You aren't exempt from anything unless you know otherwise. For your allowances, just read. If it says "Put 1 for single with one job, or 2 if you're married" you put 1, unless you're married. It's really that simple, lol. Just gotta read and answer accordingly. It's confusing at first, but trust me, once you read everything, it becomes clear. And when you get to the final part where it asks you to count up all your allowances, if you answered properly on all, then you, being single, should get a number on or between 0-3, depending on how many of them you answered 1 to.

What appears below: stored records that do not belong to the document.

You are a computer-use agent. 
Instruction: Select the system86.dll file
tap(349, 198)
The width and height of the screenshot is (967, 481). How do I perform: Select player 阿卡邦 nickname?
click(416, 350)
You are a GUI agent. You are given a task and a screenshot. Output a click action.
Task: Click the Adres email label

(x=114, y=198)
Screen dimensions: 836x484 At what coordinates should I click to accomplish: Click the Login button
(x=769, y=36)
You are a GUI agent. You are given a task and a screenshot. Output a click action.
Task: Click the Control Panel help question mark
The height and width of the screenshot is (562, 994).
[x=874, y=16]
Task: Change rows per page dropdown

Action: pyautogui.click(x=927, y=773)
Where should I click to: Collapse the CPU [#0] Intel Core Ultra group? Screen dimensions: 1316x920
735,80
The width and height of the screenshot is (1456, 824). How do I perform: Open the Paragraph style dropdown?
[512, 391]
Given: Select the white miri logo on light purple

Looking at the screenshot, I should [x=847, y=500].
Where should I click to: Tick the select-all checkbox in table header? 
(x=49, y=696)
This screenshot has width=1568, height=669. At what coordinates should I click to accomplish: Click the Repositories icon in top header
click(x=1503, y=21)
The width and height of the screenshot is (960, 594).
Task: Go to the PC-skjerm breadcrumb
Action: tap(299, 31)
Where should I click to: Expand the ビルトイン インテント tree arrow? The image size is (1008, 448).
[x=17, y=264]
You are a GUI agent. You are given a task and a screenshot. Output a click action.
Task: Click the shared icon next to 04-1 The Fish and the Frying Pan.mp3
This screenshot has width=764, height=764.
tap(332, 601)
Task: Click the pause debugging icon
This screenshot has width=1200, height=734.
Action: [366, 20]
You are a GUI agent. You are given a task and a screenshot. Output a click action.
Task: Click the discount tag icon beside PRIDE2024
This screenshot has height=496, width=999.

You can, however, choose to answer 0, meaning you claim 0 allowances, which in turn takes the MOST out of your paychecks, but gives back the most during tax season. I prefer to have the largest amount of money coming to me in the form of a paycheck because I'm currently in college, and income tax doesn't mean shit to me at the moment. If I'm 30 bucks short on rent, and the high tax due to claiming 0 allowances caused me to lose ~80-90 on a $340 dollar check, then I'll be very pissed. I guess something new happened to the W-4 where there are more opportunities for people to claim allowances, as I currently have 3 and I'm with no child, but I placed a 1 on each line that pertained to me, meaning less tax taken out. You can really only owe if you're claiming kids you don't have.
Enough on my spiel. tl;dr (Claim your allowances if you're broke and in college cause Eff income taxes -- Claim zero if you're not hurting for cash and want a big income tax check.)